The main thrust of the plot concerns the return from war of Michael Turner (Travis Boswell). His father (Tom Fuller) is a bit of a dick, his mom (Jan Armbruster) is a bit oblivious, his girlfriend Jen (Meagan Eager) is seeing someone else, and his little brother Ty (Ben Gordon) is about to make the biggest mistake of his young life. Another kid, Brad Savini (Max Dardas) has a secret that he can’t wait to share with monster-loving Ty – he’s got a zombie uncle (Matt Crews) locked up in the family shed.

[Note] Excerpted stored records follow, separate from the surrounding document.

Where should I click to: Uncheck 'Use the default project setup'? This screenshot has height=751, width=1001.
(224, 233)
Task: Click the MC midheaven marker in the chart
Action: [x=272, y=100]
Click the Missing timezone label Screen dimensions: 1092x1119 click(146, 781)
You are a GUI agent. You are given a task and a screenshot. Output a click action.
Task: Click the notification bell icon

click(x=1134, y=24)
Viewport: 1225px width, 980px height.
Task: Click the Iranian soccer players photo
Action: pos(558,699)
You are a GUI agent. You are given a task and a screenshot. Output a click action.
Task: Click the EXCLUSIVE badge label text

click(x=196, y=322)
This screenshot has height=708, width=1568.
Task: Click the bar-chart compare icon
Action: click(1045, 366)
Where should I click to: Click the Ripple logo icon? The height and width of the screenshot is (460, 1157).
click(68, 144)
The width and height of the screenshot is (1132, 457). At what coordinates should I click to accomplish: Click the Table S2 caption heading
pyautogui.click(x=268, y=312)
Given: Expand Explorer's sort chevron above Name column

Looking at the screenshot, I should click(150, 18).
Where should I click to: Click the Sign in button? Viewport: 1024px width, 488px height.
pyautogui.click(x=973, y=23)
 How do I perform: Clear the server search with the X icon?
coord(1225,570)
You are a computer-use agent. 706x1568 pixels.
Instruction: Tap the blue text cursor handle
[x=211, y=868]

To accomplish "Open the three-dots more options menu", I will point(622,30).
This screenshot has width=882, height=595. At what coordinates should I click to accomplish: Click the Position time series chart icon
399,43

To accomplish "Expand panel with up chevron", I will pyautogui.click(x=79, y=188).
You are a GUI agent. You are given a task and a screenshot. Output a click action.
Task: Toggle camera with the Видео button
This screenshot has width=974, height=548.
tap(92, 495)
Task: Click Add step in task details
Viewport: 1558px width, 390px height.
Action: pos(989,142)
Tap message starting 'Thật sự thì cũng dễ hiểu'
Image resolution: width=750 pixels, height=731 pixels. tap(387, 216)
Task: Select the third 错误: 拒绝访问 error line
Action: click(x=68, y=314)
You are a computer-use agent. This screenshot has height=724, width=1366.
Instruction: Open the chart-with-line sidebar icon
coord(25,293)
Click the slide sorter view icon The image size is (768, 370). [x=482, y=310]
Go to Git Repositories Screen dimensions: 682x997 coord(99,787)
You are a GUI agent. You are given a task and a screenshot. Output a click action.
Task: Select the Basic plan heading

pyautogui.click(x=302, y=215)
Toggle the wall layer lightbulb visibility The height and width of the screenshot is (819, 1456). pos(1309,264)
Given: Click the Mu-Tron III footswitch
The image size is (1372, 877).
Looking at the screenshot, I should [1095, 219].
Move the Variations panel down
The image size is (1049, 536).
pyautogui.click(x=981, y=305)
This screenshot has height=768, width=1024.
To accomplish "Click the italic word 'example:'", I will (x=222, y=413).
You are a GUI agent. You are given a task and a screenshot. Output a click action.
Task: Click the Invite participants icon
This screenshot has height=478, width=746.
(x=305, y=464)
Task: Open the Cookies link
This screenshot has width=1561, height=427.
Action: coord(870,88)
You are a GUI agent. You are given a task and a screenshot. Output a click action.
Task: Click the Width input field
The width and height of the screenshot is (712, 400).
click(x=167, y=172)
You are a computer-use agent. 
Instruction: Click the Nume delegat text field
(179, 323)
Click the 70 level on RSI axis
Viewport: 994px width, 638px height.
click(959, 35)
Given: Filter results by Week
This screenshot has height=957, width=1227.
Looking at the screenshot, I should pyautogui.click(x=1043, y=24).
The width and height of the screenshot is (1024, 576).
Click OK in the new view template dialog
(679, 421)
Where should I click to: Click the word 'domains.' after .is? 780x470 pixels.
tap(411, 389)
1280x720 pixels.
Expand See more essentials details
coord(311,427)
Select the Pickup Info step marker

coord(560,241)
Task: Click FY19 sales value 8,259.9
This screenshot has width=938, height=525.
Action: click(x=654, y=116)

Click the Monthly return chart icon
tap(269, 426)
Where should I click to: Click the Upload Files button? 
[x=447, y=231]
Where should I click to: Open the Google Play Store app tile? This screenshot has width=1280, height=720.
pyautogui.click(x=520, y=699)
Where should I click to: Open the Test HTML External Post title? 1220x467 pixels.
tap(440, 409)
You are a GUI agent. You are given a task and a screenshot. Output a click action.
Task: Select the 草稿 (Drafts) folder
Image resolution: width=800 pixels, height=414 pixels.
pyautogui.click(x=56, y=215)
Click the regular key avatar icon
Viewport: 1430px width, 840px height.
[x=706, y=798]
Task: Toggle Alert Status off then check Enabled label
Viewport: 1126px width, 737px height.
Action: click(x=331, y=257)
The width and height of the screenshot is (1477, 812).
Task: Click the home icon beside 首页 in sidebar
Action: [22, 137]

I’m gonna be honest here. Most of the reviews give Locked Away a lot of leeway. The performances are passable, for the most part, but most are clearly community theater vets. The effects aren’t great, but there are a few moments where some clever work is done with very little and every now and then there’s a truly impressive piece of work. The straight plot is solid, but the actors aren’t really up to making the script work like it could. The zombie plot is pretty standard, although Morisette has thrown in an original twist, making the standard head shot ineffective and instead relying on a more “scientific” way of killing the zombies (due to concerns over the use of squibs on the over 150 people who signed up to play the undead).

Unfortunately, that unique approach causes the climax to be kind of silly, forcing the tone of the film to shift away from the serious approach Morisette has established over the first hour plus.

Oh yeah. This film is a full hour and thirty-eight minutes, with scenes intercut with the closing credits, so there’s no stopping short of that runtime (and the musical choice for the closing credits really made me want to stop the movie) without finding out what happens to the last survivor.

It’s about fifteen or so minutes too long, but the only things I could think of to cut would have seriously undermined the dramatic character work that Morisette brings to the story, and that’s really what makes the film special. Then, despite the longer runtime, there are a few emotional payoffs that fall short because they’re forced to play out too quickly in order to fit in amongst the zombie carnage.

This is a film that aspiring low/no budget horror filmmakers should probably put on their watch list. The fact that Morisette was able to put together a complete film is impressive in itself, as making a movie is a nightmare. That he stuck to his guns and made a serious zombie film, dealing with actual issues beyond just surviving the undead horde, is also very impressive. The original shoot took place in 2004, premiering in Bay City, Michigan in the summer of 2006. It then took eleven more years to get a distribution deal. That right there is inspirational enough to give Locked Away a look.

Also check out the Locked Away twitter account and Facebook page for behind-the-scenes details and a set of 31 trivia cards released in October of 2017!

However, if you’re not interested in how films like this get made and just want to be entertained with some fast-paced gore, you might want to give it a pass.